"I was feeling very calm, and I was more aware of the importance of the Road to Santiago in my life and the question of what I was going to do after the pilgrimage had ended. The area we walked through was like a desert, the meals were seldom very good, and the long days on the Road were exhausting, but I was living my dream." - Paulo Coehlo
A friend asked what I do all day, now that I have been traveling for six weeks. I told him I read, hike, yoga, eat, chat, and do whatever else my heart desires. There are glorious days. But as I surpass my longest solo travel experience within these next few days, there are parts of the journey that aren't that fun. I'm homesick for routine, my culture, my fitness, my kitchen. You know when you book a plane ticket and check 200 times that your personal info and the dates are correct before pressing submit? Imagine that level of anxiety, but every three days.
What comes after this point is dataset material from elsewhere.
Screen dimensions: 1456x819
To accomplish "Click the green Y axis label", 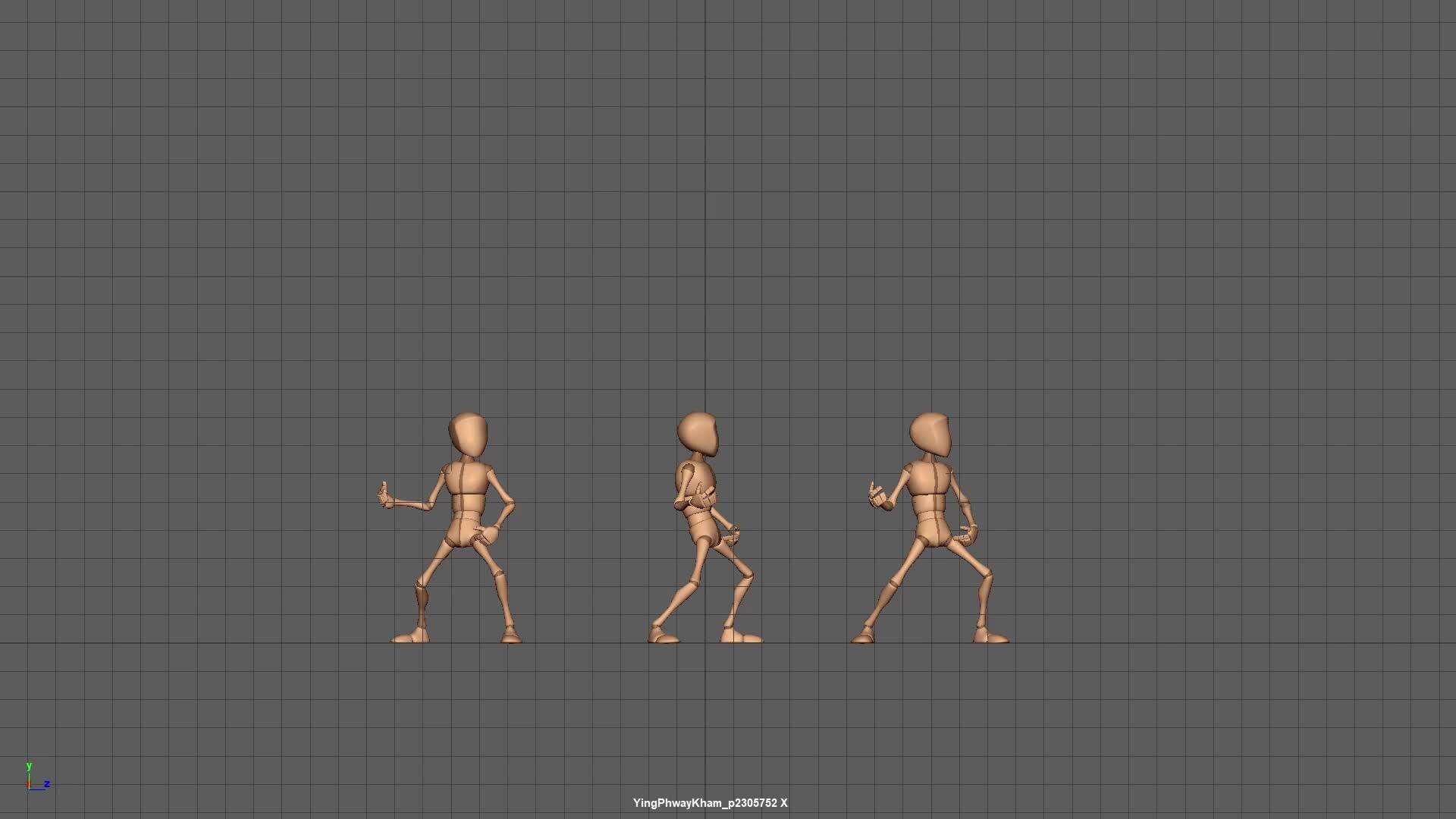I will (x=29, y=767).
Decision paralysis is real. Even on the most trying day of travel though, I'm still living my dream. Shout out to my new job for giving me this time to travel. Tysm!
My four days in Sucre included all of the activities mentioned above - reading, hiking, meditating, eating, chatting. When Leonie and I arrived, there was a local festival happening, so we grabbed street food and watched the parade. The hostel book exchange had a book on my reading list so I borrowed that and read around town in between my visits to the market, the chocolate shop, the vegetarian restaurant, and the ice cream parlor.
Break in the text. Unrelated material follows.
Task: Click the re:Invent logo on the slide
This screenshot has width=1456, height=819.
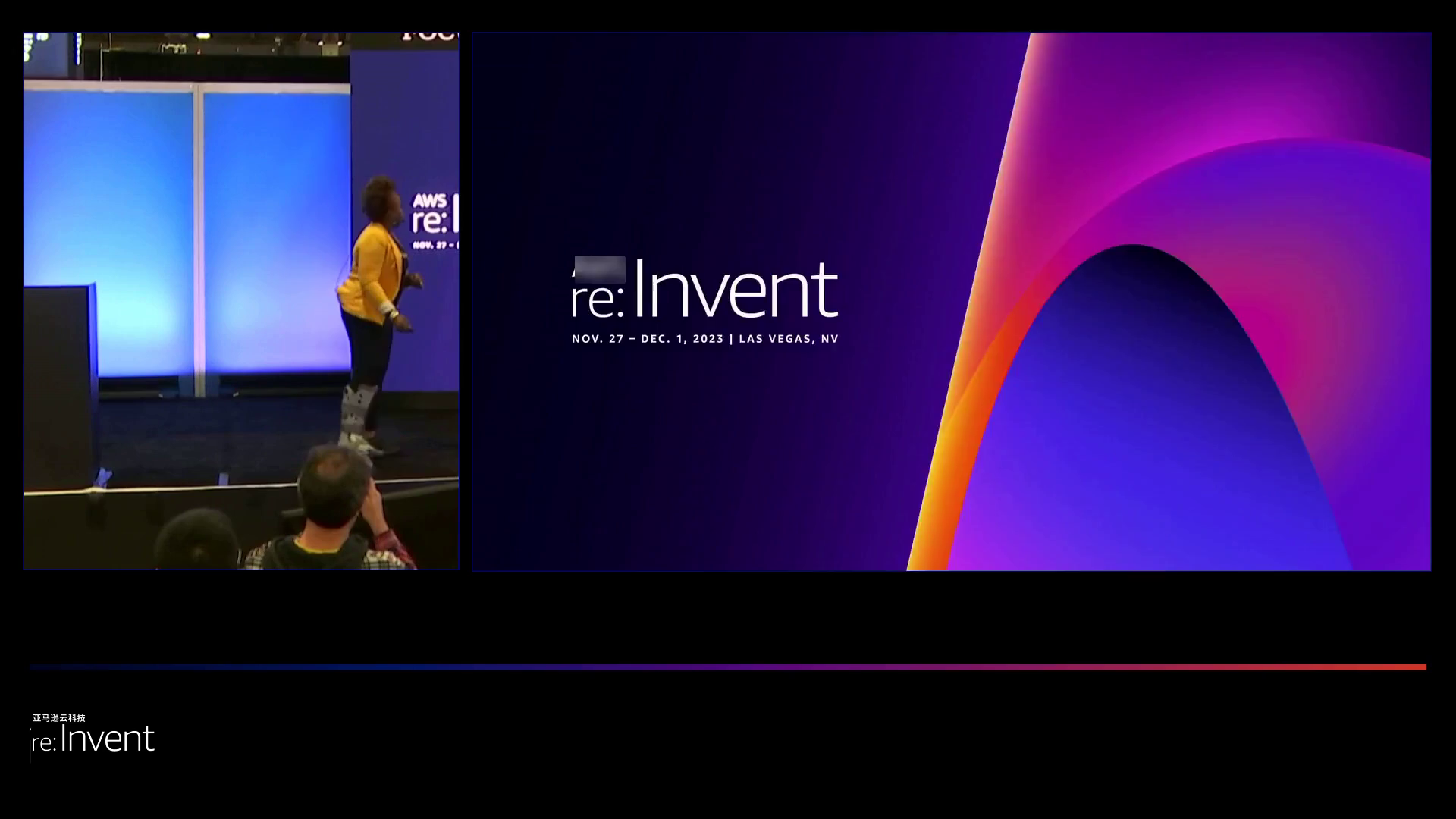Action: (x=704, y=290)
I met two amazing German twins (my fav!) named Amelie and Franzie. I also met a cool American named Hannah. We explored and went to the market multiple times per day and laughed and ate too much and then ate ice cream after we ate too much. I liked the Germans so much I decided to join them in La Paz for the few days they are there. I felt serious cool girl travel vibes from Sucre.
Leaving Sucre meant saying goodbye to Leonie, and afterwards I had a serious friend hangover. She is a wonderful human. I love that she has hippie vibes but is also real; she has undertones of oh hell no but is simultaneously warm. Her vulnerability drew you closer and her confidence was steady but disarming. I learned so much from her. She doubled my reading list, my podcast subscriptions, and my recipe list. Like Gil and John colored my Camino and Verena and Mack shaped Peru, my bar trip will largely be defined by the weeks I spent with Leonie.
On a less serious note - I went to a DINO PARK. It was the dorkiest and most Brooke Murphy thing I have done in a long time. I took a DINO BUS from the main square and then did a DINO TOUR through a DINO MUSEUM where my tour guide demonstrated with DINO FIGURINES and watched a bad CGI/claymation DINO INFO movie and then walked through life size DINO REPLICAS. Cal Orck'o has the largest track of dino prints in the world.